Yaya Touré ha appeso gli scarpini al chiodo. L’ultima esperienza del centrocampista ivoriano nelle file del Qingdao Zuqiu Julebu, in Cina. Ex di Barcellona e Manchester City, il centrocampista della Costa d’Avorio a metà degli anni duemila è stato uno dei giocatori più forti nel suo ruolo.

Yaya Touré

L’ex centrocampista nel corso della sua lunghissima carriera ha incrociato varie volte Pep Guardiola, i rapporti tra Yaya Touré e l’attuale allenatore del Manchester City, non sono mai stati idilliaci anzi. L’ex giocatore a distanza di tempo è tornato a parlare di Guardiola e lo ha fatto nel corso di un’intervista rilasciata al canale YouTube ZACK. Touré definisce Pep Guardiola un serpente: “Non vedo un uomo, vedo un serpente.

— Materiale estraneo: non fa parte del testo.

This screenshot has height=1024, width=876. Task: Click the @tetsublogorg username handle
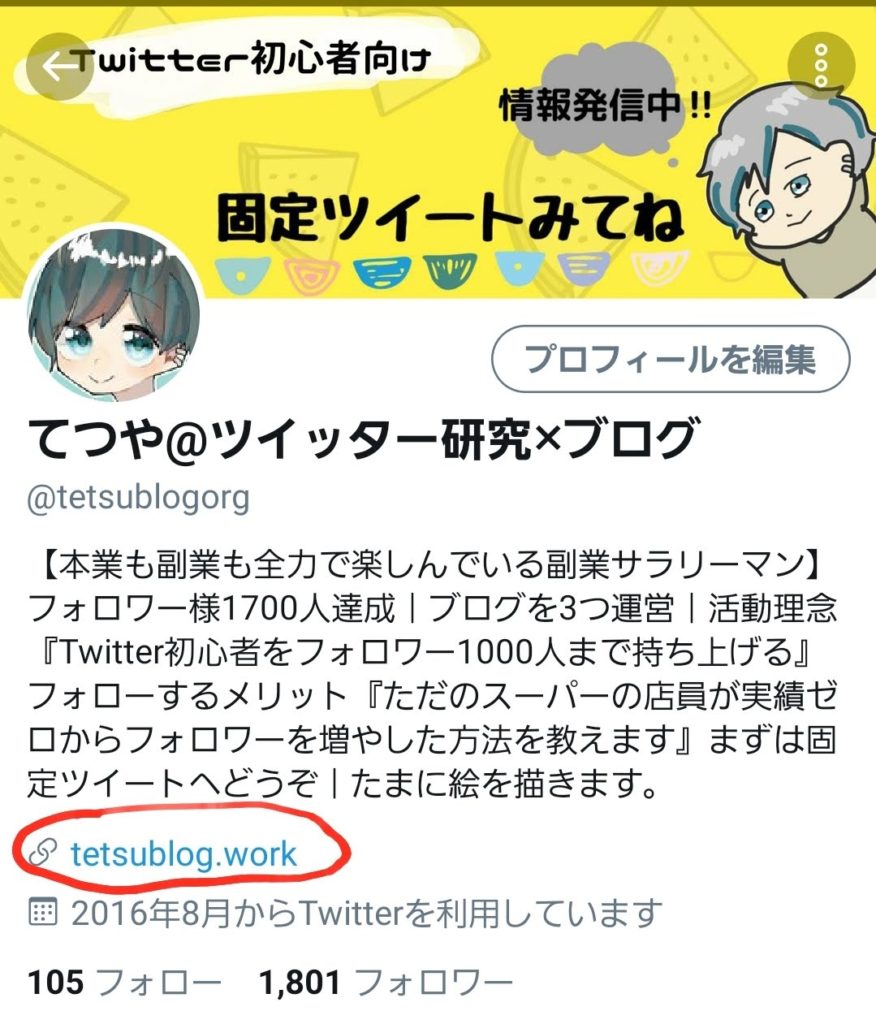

L’allenatore del Barcellona mi richiama e mi dice: ‘Devi tornare, è importante’. Mia moglie mi dice: ‘Ascolterai queste sciocchezze? Ti ha trattato come spazzatura, e ora vuole che tu resti, e tu resterai? Andiamo a Manchester’. Il tipo non mi ha fatto giocare per tutto l’anno, e alla fine dell’anno, io risplendo al Mondiale (2010), e lui mi riporta al Barcellona. Mia moglie mi parlava di lui in questi toni. ‘Sheytan, non è un uomo, è malvagio’. Lei lo vede come una persona negativa“.

2008

I problemi tra i due iniziarono nel 2008 quando Pep Guardiola arrivò sulla panchina del Barcellona e sostituì Touré con Sergio Busquets. Di fatto Yaya Touré perse la titolarità e da qual momento in poi il rapporto tra i due divenne turbolento e burrascoso.